» Brief
Keep only the lines of the data below that contain "will", and copy them.

» Supplied data
-*-

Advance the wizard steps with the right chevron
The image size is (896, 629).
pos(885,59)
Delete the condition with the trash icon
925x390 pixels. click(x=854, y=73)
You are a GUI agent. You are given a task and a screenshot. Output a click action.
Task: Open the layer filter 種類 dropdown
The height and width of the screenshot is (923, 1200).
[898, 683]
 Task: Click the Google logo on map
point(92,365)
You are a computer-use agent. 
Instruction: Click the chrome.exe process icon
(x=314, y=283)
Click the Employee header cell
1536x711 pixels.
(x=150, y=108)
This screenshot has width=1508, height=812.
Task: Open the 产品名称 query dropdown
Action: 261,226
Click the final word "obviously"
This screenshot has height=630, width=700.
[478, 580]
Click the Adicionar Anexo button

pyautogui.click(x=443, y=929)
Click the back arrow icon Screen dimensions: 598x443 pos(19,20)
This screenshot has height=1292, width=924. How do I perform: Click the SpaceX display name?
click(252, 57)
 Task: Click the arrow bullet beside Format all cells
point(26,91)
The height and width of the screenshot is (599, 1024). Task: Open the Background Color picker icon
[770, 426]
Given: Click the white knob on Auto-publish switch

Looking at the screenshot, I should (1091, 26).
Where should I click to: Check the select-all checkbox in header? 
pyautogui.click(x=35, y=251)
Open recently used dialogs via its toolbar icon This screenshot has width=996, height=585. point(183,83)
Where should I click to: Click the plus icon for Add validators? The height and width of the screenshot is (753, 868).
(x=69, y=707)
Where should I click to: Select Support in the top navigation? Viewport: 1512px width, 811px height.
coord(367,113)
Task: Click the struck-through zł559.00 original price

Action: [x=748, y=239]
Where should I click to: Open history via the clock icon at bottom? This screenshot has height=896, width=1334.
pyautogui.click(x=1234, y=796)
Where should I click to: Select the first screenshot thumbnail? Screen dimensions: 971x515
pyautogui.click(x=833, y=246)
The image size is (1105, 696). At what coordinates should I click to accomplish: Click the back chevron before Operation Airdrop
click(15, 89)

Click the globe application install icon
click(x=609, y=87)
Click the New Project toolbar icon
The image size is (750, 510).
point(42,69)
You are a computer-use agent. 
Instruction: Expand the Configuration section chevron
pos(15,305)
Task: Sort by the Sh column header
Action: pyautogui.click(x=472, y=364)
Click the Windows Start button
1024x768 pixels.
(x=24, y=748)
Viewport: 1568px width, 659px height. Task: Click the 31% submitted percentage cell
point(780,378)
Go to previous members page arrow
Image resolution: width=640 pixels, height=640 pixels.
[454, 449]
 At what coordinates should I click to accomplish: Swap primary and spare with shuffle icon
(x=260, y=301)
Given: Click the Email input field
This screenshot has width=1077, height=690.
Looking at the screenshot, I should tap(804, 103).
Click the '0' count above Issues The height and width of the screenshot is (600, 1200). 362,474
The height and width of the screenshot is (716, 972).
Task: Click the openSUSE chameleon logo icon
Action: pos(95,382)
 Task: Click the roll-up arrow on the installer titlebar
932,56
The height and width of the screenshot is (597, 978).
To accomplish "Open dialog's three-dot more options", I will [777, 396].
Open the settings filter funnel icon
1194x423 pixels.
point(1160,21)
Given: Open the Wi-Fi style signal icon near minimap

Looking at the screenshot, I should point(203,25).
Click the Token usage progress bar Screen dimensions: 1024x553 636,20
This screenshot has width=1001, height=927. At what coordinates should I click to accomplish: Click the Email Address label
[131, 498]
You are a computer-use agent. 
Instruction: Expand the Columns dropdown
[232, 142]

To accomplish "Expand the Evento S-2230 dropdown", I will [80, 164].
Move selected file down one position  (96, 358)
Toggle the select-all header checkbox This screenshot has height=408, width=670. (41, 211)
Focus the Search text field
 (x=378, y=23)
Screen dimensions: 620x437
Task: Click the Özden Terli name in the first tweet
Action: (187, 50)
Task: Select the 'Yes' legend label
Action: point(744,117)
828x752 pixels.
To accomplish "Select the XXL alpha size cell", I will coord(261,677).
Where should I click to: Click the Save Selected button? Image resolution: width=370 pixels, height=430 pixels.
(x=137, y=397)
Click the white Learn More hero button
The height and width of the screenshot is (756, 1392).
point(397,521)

-*-

» Answer box
To accomplish "Open dialog's three-dot more options", I will [777, 396].
To accomplish "Expand the Evento S-2230 dropdown", I will [80, 164].
To accomplish "Select the XXL alpha size cell", I will coord(261,677).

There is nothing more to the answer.